The dataset is divided into three parts:
Training set → used to fit the model
Validation set → used to tune parameters (e.g., choose k)
Test set → used once for final evaluation
The validation split is created once and used once as a fixed reference.
What is cross-validation?
A method used to estimate how well a model generalizes to new data by repeatedly splitting the training data into different training and validation subsets.
How do you choose the optimal value of k in K-nearest neighbors?
You choose k by testing multiple values and selecting the one that maximizes predictive performance on unseen data using cross-validation.
Step-by-step process:
Define a range of k values (ex. 1 to 100).
Perform cross-validation on the training data:
Split data into folds
Train on some folds, validate on others
Compute performance metrics (usually accuracy for classification) for each k
Select the k with the highest average validation accuracy
Refit the model using this k on the full training set
Evaluate once on the test set (final unbiased estimate)
What is overfitting?
Model fits training data too closely → poor generalization
KNN: k too small
What is underfitting?
Model too simple → misses patterns
KNN: k too large
Tradeoffs in KNN?
Small k → Low bias because it fits the training data closely. High variance because it's sensitive to noise/outliers (overfitting).
Large k → High bias because it makes the boundary too simple, missing underlying patterns. Low variance because it averages over more points, making predictions stable and less sensitive to noise (underfitting).
What are the advantages of the K-nearest neighbors (KNN) algorithm?
Simple and intuitive:
KNN is easy to understand because it classifies points based on similarity (distance to neighbors), making it highly interpretable.
No training phase:
KNN does not build a model in advance, it simply stores the data.
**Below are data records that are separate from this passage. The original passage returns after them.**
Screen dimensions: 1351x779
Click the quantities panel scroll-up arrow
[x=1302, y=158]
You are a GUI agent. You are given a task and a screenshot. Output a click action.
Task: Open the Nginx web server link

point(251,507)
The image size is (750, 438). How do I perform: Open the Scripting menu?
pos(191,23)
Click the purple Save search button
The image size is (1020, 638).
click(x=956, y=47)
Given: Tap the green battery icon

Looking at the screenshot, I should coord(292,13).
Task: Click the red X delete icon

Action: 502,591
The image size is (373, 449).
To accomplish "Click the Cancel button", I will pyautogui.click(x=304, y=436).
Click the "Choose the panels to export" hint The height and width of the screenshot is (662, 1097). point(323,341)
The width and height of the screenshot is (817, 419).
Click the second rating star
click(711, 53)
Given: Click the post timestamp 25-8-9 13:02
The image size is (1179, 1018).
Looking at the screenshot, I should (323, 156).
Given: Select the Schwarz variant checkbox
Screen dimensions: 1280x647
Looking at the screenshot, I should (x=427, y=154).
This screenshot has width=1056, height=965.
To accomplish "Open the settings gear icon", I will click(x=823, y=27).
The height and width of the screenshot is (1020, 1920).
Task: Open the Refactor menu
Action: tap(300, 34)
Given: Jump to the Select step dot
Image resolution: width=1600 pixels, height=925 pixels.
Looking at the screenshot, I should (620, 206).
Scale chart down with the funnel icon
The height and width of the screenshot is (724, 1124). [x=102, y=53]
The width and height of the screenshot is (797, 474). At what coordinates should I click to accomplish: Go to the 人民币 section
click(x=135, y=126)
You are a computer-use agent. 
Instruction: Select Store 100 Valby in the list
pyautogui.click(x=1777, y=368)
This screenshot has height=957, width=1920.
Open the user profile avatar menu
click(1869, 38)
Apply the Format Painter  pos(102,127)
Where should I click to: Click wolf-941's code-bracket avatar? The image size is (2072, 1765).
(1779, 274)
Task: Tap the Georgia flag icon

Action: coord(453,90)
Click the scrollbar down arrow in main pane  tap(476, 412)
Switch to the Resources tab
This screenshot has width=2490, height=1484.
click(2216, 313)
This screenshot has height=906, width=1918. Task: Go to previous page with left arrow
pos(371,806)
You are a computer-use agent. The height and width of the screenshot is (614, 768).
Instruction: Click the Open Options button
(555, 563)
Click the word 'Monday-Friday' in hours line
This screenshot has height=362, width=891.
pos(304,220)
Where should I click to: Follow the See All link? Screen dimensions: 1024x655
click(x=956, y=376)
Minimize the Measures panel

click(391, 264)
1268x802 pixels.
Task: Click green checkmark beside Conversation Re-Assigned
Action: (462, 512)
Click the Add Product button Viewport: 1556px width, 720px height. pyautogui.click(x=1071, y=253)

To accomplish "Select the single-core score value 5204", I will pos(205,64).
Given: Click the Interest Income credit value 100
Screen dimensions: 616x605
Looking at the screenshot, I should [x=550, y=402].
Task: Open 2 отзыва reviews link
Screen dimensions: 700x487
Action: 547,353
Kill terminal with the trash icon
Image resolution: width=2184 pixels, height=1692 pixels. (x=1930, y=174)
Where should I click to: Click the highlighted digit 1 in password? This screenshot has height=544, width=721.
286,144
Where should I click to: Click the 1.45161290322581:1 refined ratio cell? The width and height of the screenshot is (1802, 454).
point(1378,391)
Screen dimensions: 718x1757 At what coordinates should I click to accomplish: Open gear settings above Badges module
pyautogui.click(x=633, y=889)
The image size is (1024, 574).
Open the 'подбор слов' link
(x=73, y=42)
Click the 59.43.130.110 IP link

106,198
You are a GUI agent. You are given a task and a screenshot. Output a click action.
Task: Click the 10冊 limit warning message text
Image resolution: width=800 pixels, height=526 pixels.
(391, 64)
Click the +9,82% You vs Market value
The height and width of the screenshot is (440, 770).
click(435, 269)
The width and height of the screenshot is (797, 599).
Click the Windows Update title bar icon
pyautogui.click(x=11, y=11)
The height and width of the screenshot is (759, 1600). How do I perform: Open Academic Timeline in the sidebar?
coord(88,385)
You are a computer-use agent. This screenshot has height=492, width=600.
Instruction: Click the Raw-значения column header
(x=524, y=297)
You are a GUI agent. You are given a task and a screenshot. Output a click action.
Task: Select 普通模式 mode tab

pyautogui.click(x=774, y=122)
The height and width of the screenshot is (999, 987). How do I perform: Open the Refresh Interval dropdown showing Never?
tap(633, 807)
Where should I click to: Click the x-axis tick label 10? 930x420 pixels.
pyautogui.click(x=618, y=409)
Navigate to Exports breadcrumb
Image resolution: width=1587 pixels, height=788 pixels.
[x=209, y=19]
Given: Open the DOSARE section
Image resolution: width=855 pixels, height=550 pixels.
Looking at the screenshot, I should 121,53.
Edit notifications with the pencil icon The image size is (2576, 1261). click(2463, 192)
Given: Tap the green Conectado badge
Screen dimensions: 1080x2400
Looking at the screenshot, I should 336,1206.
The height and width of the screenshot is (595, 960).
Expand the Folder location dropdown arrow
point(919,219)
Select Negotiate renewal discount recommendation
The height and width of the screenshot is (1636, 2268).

This makes it fast to set up and avoids errors from incorrectly fitting a model during training.
Flexible / non-parametric:
KNN makes no assumptions about the shape of the data (e.g., linear relationships), allowing it to capture complex, non-linear patterns.
Adaptable to data:
The model structure changes naturally with the data, making it effective when patterns are irregular or unknown.
Works well for small datasets:
Since predictions require comparing to all training points, smaller datasets keep computation manageable and efficient.
What are the disadvantages of the K-nearest neighbors (KNN) algorithm?
Slow at prediction time:
For every new point, KNN must compute distances to all training observations, making it computationally expensive for large datasets.
Sensitive to irrelevant features:
Distance calculations treat all features equally, so irrelevant variables can distort distances and lead to incorrect classifications.
Requires feature scaling:
Variables with larger numerical ranges dominate distance calculations, so data must be standardized or normalized to avoid bias.
Choice of k is critical: Selecting k requires careful tuning (e.g., cross-validation).
Memory intensive:
KNN must store the entire dataset, which can be inefficient with large data.
How does v-fold cross validation work?
Split the training data into v equal parts (folds)
For each fold:
Train the model on v − 1 folds
Validate it on the remaining fold
Repeat this process v times, so each fold is used once as validation
Average the performance metrics (e.g., accuracy) across all folds
Complete the code to split data into training and testing sets:
set.seed(123)
data_split <- initial_split(data, prop = ___, strata = ___)
data_train <- training(data_split)
data_test <- testing(data_split)
0.75, Class
Complete the code for 5-fold cross-validation:
data_vfold <- vfold_cv(data_train, v = ___, strata = ___)
5, Class
Fill in the blanks to define a KNN classifier:
knn_spec <- nearest_neighbor(weight_func = ___, neighbors = ___) |>
set_engine("___") |>
set_mode("___")
“rectangular”, tune(), “kknn”, “classification”
Complete prediction code:
predictions <- predict(___, ___) |>
bind_cols(___)
knn_fit, data_test, data_test
Fill in the blank to compute accuracy:
accuracy(predictions, truth = ___, estimate = ___)
Class, .pred_class
What does tune() indicate in a model specification?
That the parameter (k) will be optimized using validation or cross-validation.